Wood Mackenzie Vice President Skip York said it’s unlikely fossil producers will cancel contracts outright, since it would cost them less to ship their product via DAPL than by rail. But they may take the opportunity to renegotiate contracts signed when oil was selling for US$95 per barrel, compared to today’s range of $45 to $50.
The delay may also be longer than the AP report suggests, according to ClearView Energy Partners analyst Kevin Book. “The Army Corps didn’t block the pipeline per se, but rather said further study on alternative routes is required,” Bloomberg notes. “This could entail nothing more than a delay of just over a month. Alternatively, if it lets pipeline opponents get a further injunction against the current proposed route, then a longer delay or even a costly rerouting cannot be ruled out entirely.”
All of which might be a problem for a development partnership that is already showing signs of severe financial stress.
“There is of course a penalty to having any growth project potentially delayed, as eventual profits get pushed farther out in time,” Bloomberg analyst Liam Denning writes. “But the more pertinent issue here is cash.”
The financial wheeling and dealing behind Dakota Access included a merger between two business consortia, Energy Transfer Partners and Sunoco Logistics. By the time the Army Corps announced its decision last week, that partnership had lost $3.7 billion, or about 12% of its value. After the announcement, ETP stock fell 7%, though it later recovered more than half of the loss.
Relief was supposed to take the form of a $2-billion cash infusion by the end of the year, after ETP and Sunoco sold off about half of their stake in the project to two other ventures, Marathon Petroleum Corporation and Enbridge Energy Partners. Now, “it isn’t clear if that payment has been made already—in which case the acquirers might ask for it back until things are clearer—or will simply be delayed,” Denning writes. But with cash flow tight, “neither situation would be helpful.”
All of which leaves ETP to deploy what Bloomberg calls “heightened emotion” around the Army Corps announcement, in a bid to “reassure investors that help will arrive soon from Washington, DC.” The upshot, analysts and industry groups told Reuters, is “an unsettling precedent,” since “Energy Transfer had undergone the necessary environmental reviews and permitting processes to move ahead with construction.” The risk for investors is that “pipelines could face higher risk premiums and have a harder time getting volume commitments from shippers that underpin such projects,” Reuters writes, citing Sarp Ozkan, manager of energy analytics for Drillinginfo.
“Until you see that Trump has a track record of approving things and showing that things can get built in time, it’s tough to say it’s not a murky environment for pipelines,” Ozkan said.
That view is reinforced in analysis by the Institute for Energy Economics and Financial Affairs (IEEFA), which points to the “headline risk” and “reputational risk” associated with controversial fossil infrastructure projects, adding that DAPL “is so superfluous as to be a poster child for old-energy-economy overbuild.”

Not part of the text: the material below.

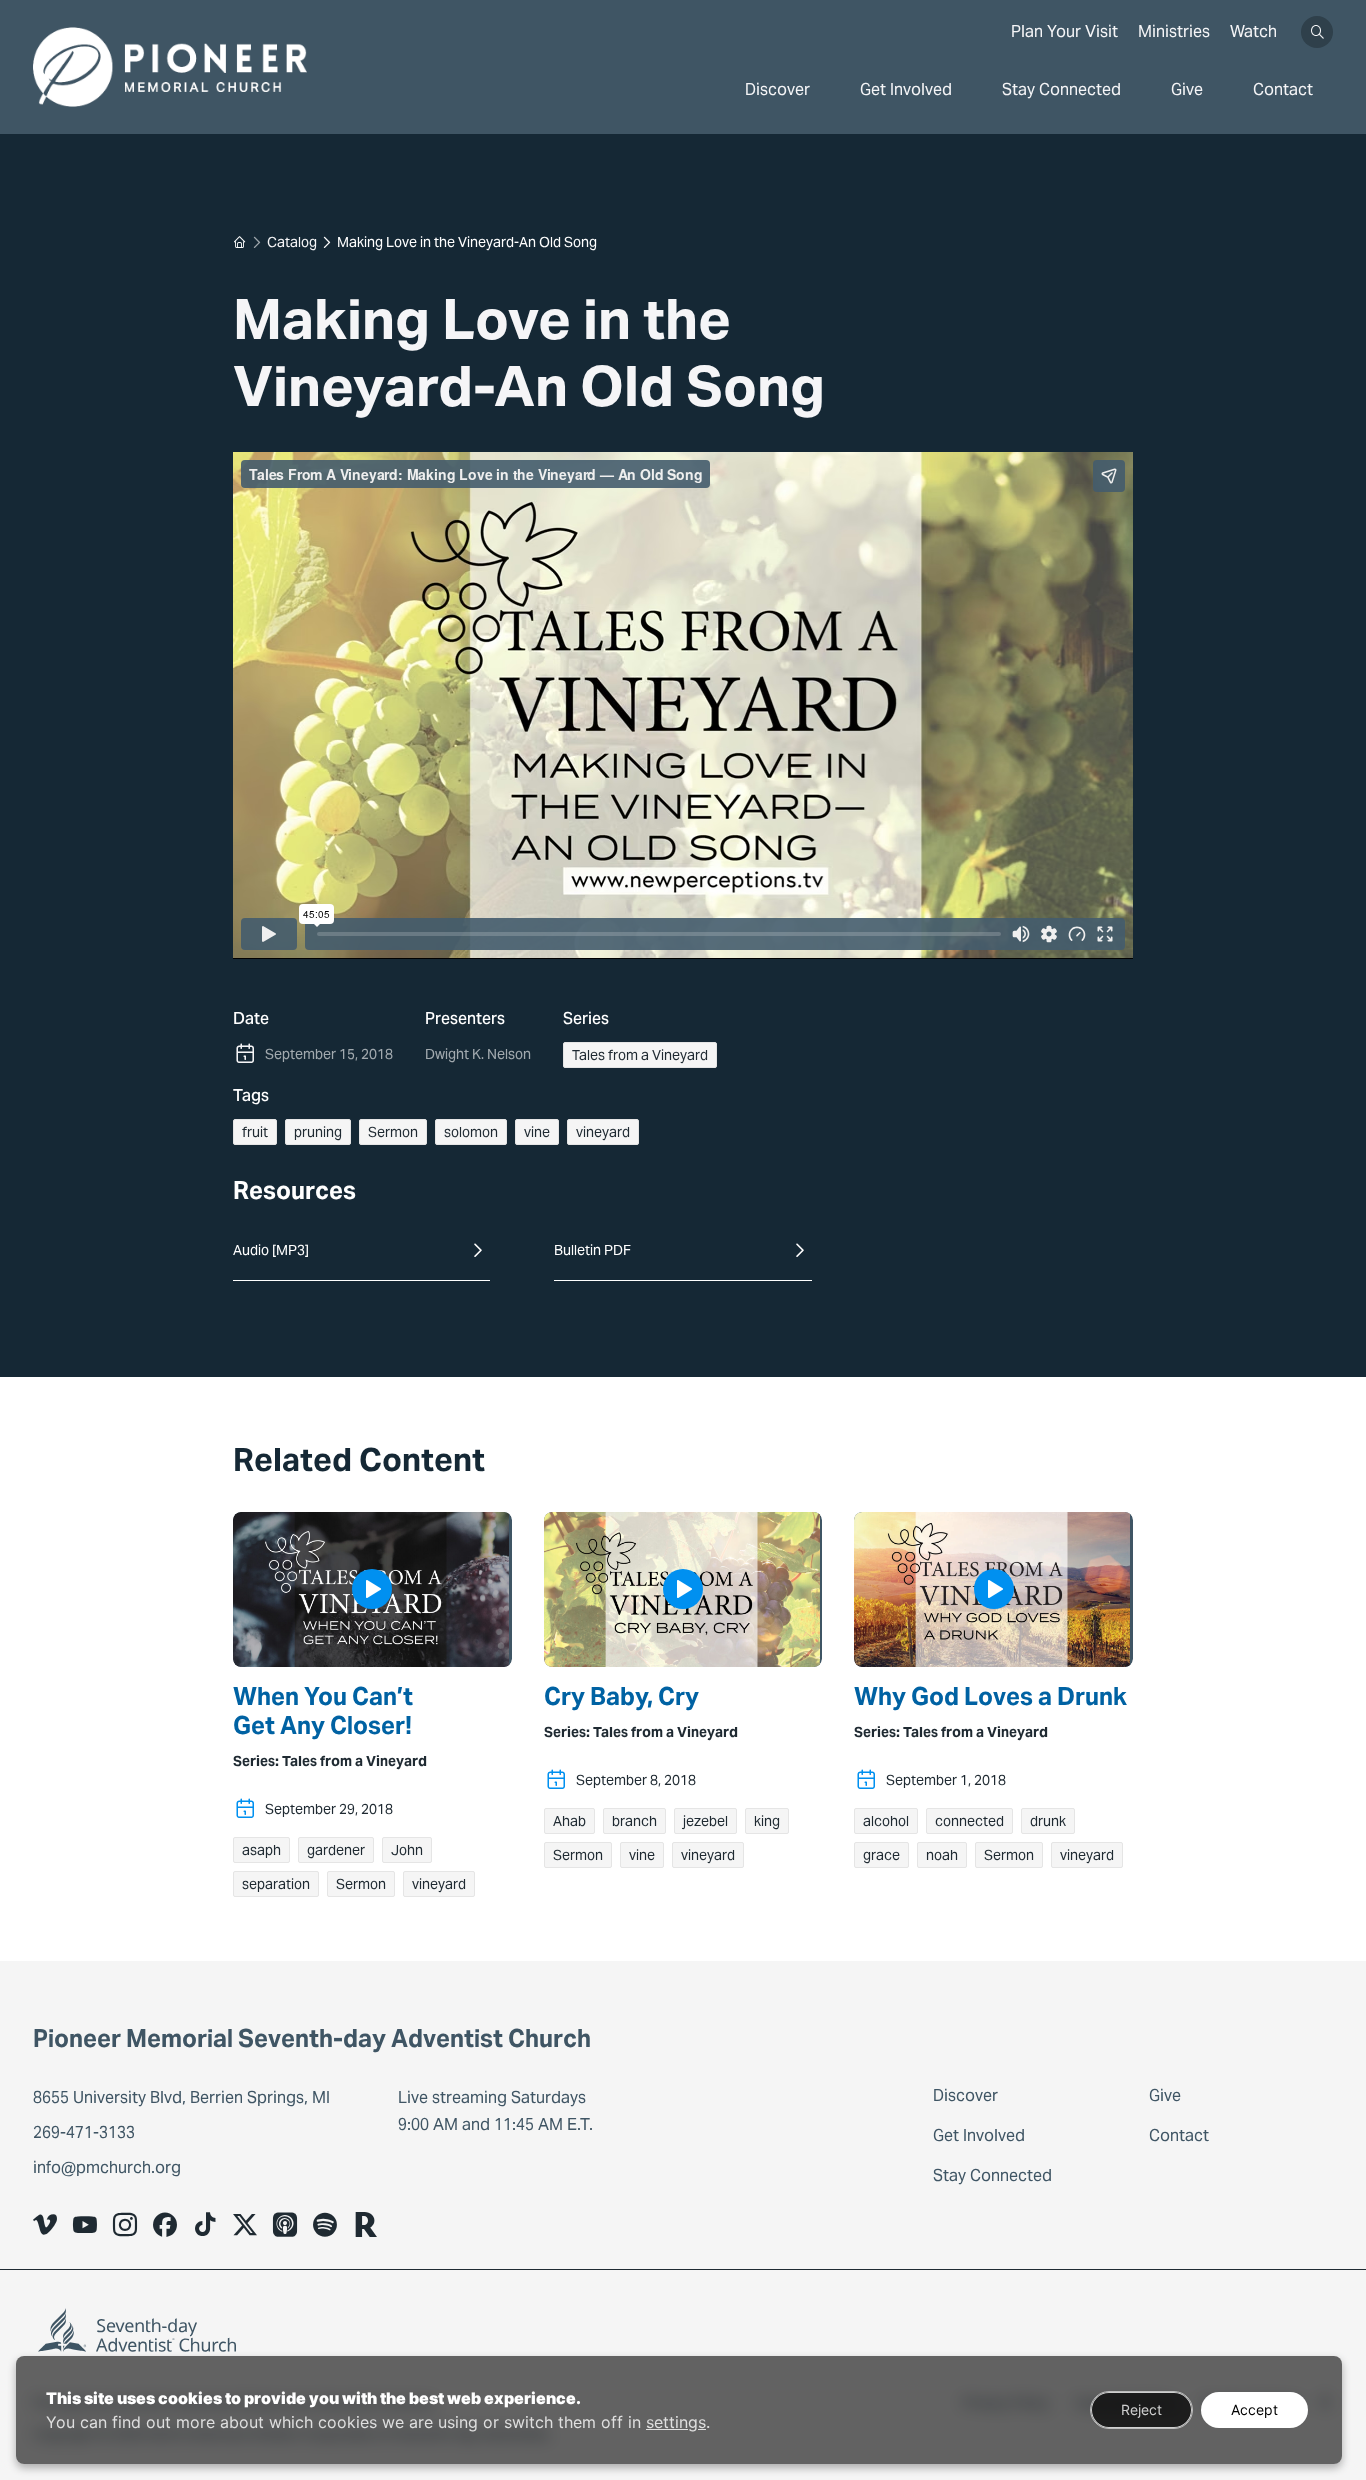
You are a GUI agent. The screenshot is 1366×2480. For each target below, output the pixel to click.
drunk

“Existing pipeline and refinery capacity in the Bakken will be more than adequate to handle the region’s oil production,” note IEEFA’s Cathy Kunkel and the Sightline Institute’s Clark Williams-Derry. “The Dakota Access Pipeline could well become a stranded asset—one that was rushed to completion largely to protect favourable contract terms negotiated in 2014.”
And needless to say, Standing Rock won’t be the last major battle around North American fossil infrastructure. In Canada, First Nations and others are already gearing up and raising funds following federal approval of Kinder Morgan’s Trans Mountain pipeline. “From Virginia to Vancouver, B.C., communities are getting ready to fight big fossil fuel projects,” writes correspondent Natasha Geiling at Think Progress.

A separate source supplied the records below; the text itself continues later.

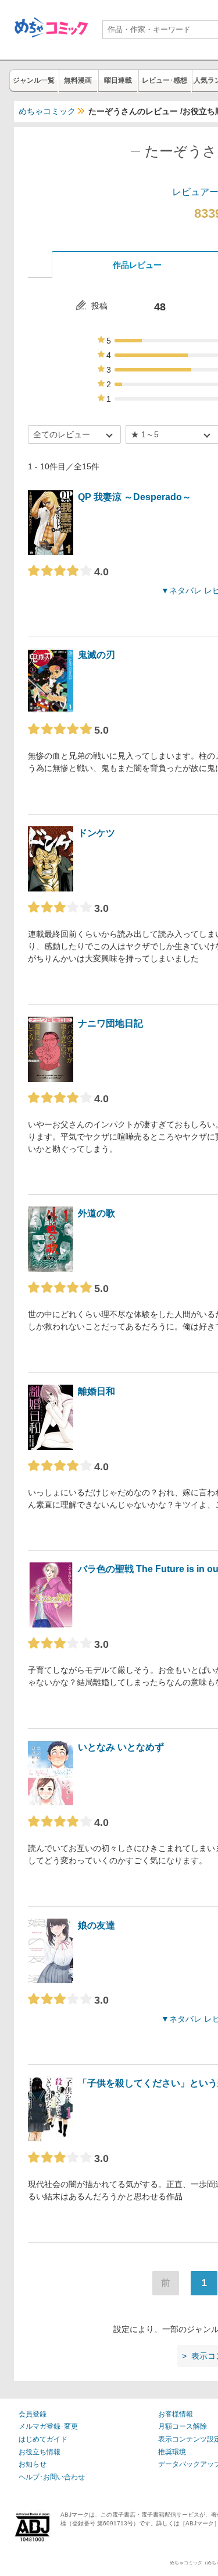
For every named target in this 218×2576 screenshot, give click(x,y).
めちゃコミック (47, 111)
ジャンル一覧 (34, 80)
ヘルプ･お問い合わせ (52, 2477)
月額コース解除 (182, 2426)
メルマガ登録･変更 (48, 2426)
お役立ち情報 (39, 2452)
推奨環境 (172, 2452)
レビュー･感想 (164, 80)
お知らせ (33, 2464)
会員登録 (33, 2414)
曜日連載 (118, 80)
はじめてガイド (43, 2439)
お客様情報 (175, 2414)
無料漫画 (78, 80)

“I’m sending a shout out to all the other pipelines that people are fighting,” said Kandi Mossett of the Indigenous Environmental Network, “that we need to continue to fight and we need to continue to remain vigilant.”
“Standing Rock is yet another very concrete example of how when you fight a pipeline with an unlikely alliance, you win,” added Bold Alliance President Jane Kleeb. “We saw that on Keystone XL, on the Constitution pipeline in New York and Pennsylvania, and now we saw it with the Dakota Access Pipeline.”

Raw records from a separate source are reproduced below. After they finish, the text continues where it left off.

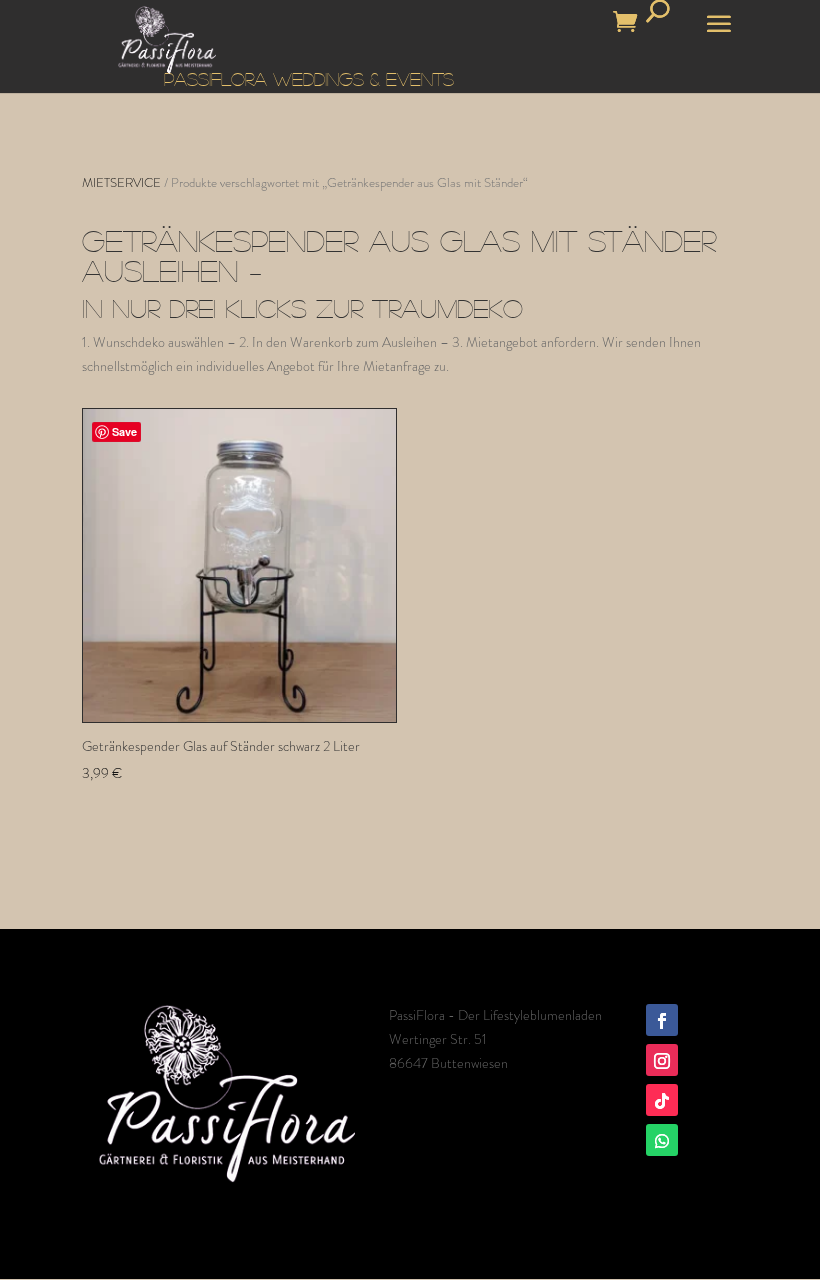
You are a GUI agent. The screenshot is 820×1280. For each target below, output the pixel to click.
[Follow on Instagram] (662, 1060)
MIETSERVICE (121, 182)
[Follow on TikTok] (662, 1100)
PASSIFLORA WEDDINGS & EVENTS (309, 79)
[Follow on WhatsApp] (662, 1140)
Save (124, 431)
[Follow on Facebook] (662, 1020)
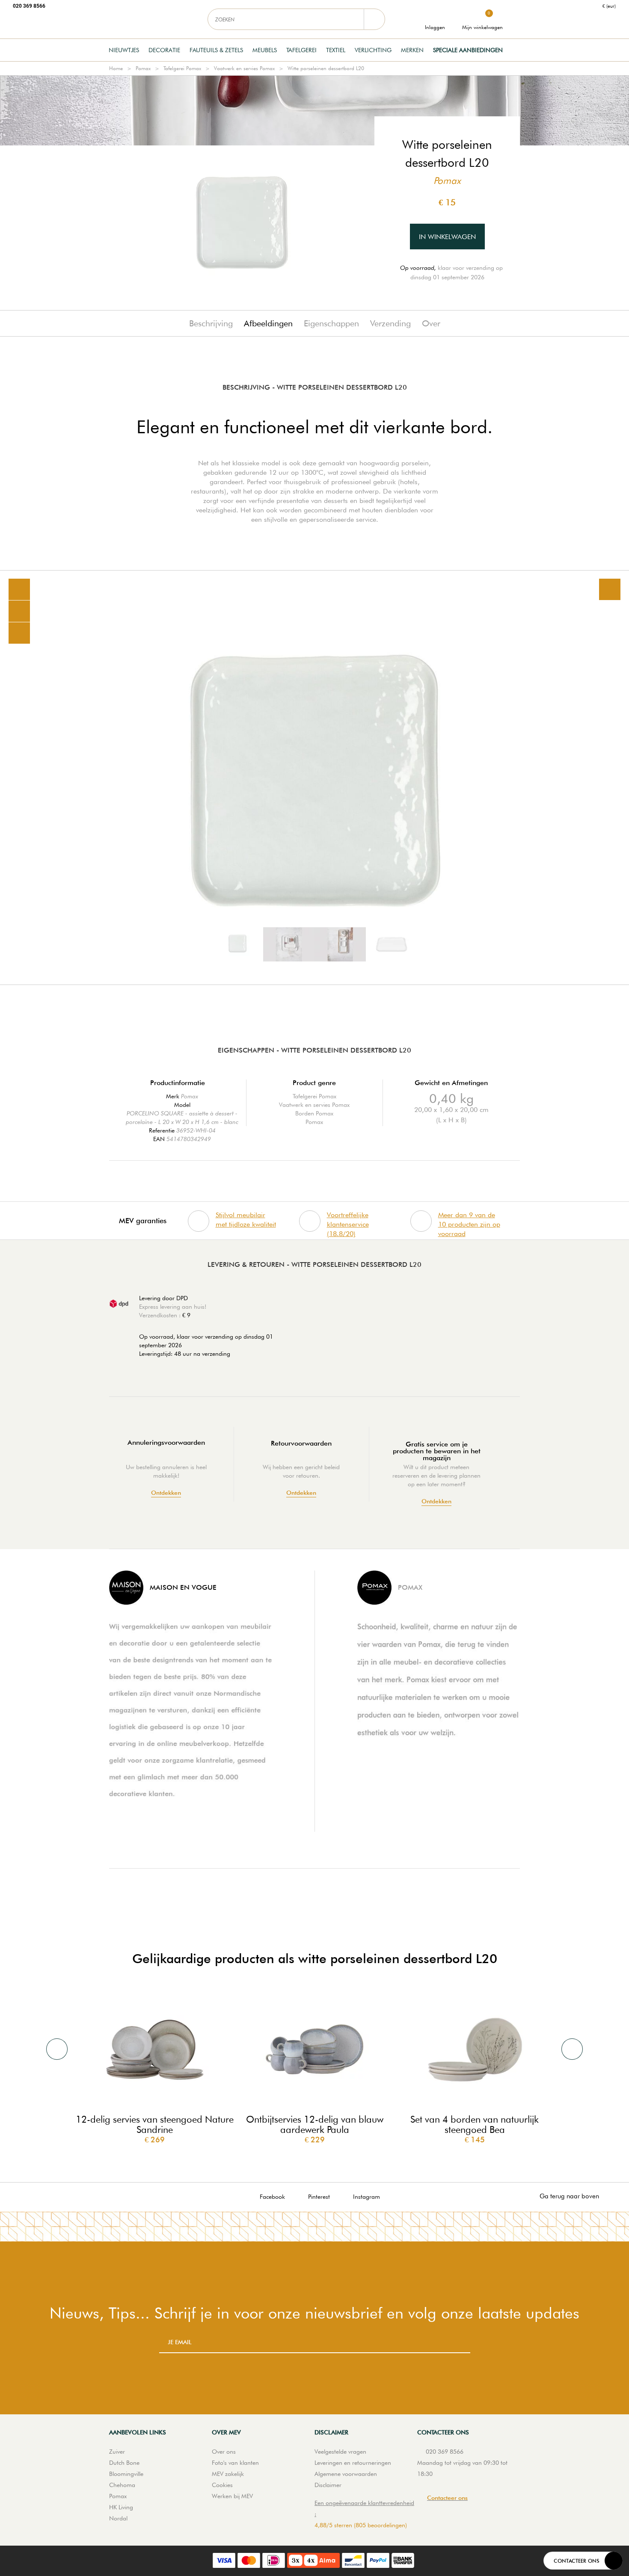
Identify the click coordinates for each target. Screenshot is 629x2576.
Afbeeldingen (268, 323)
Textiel (335, 50)
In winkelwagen (447, 237)
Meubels (264, 50)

She added that the economic populist argument against pipelines makes sense in conservative states like Georgia and South Carolina, where rural Americans take eminent domain seriously and “tend to balk at the idea of large corporations or big government coming onto their land and dictating how that land will be used,” Geiling writes.
It’s the same story in Iowa, AP notes, where Energy Transfer Partners is still in court against a dozen landowners challenging what they see as an illegal eminent domain ruling that allowed the company to extend pipe across their properties. A judge was scheduled to hear arguments in that case this Thursday.
“Pipelines serve as this concrete thing that incorporates place-based organizing. You’re able to communicate to your neighbors why you care about climate change, or eminent domain, or water quality, or Native American sovereignty rights,” Kleeb told Think Progress. “From my perspective, pipelines offer that like no other environmental issue does.”